To help us unravel all this, I’m joined by oral historian Dr Helen Foster of the East Midlands Oral History Archive at the University of Leicester. As well as being an expert around menopausal themes throughout history, she’s also developed the Silent Archive, working with a group of volunteers to record women’s stories of menopause through interviews, personal audio diaries and conversations. I first heard her give a talk about The Bloody History of menopause last year at The Old Operating Theatre Museum in London and I was fascinated so I just had to snap her up for the podcast!
Helen takes us through the history of menopause, explaining the confusion and superstition about menstrual blood that built up over the centuries – did you know that we could turn milk sour and cause all manner of other domestic upheaval during our period?
We talk about vilification of post-menopausal women who didn’t fit into the norm, which led to many of th witchcraft trials in the 16th century and being shut up in asylums in later centuries. She also explains the utterly bizarre medical theory of the “wandering womb” which could apparently cause a whole host of mental and physical health issues!
Find out more about Helen’s work at The Silent Archive
Check out the Wellcome Collection series on A Bloody History of Menopause
Helen Foster is a writer, researcher, writing for wellbeing facilitator and oral historian.

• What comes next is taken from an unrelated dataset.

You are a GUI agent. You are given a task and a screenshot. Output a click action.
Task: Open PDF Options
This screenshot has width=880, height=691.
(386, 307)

She spent the first half of her career in the heritage sector, as a learning and interpretation specialist in historic houses and archives, working for organisations including the National Trust for Scotland and Heritage Environment Scotland. This is where she recognised the power of oral history as a way for people to share their stories, often excluded from the history books, and offer a human insight into lived experiences.
After completing a PhD in Creative Writing, Helen joined the East Midlands Oral History Archive at the University of Leicester. This move coincided with the realisation that she was beginning to experience symptoms of menopause herself. Noticing a gap in the oral history archives around women’s experiences of menopause and midlife, she developed the Silent Archive project. With a grant from the National Lottery Heritage Fund, the Silent Archive worked with a group of volunteers to record women’s stories of menopause through interviews, personal audio diaries and conversations. Helen also exploring the therapeutic benefits of the process of expressive and creative writing – a strand of interest that emerged from her PhD – and developed a series of therapeutic writing workshops around menopause. She continued to research menopause narratives, exploring the therapeutic benefits of sharing stories at midlife, what words women use to talk about menopause and menopause themes that have resonated throughout history.
Helen is moving on from the East Midlands Oral History Archive shortly to pursue her interests in mental health and creative and therapeutic ways of sharing narratives and is training in psychotherapy. She is also busy co-authoring a book for Emerald Press about creative writing and health.
She also holds a degree in Drama and English (Roehampton) and a Masters degree in Heritage and Identity (Birmingham).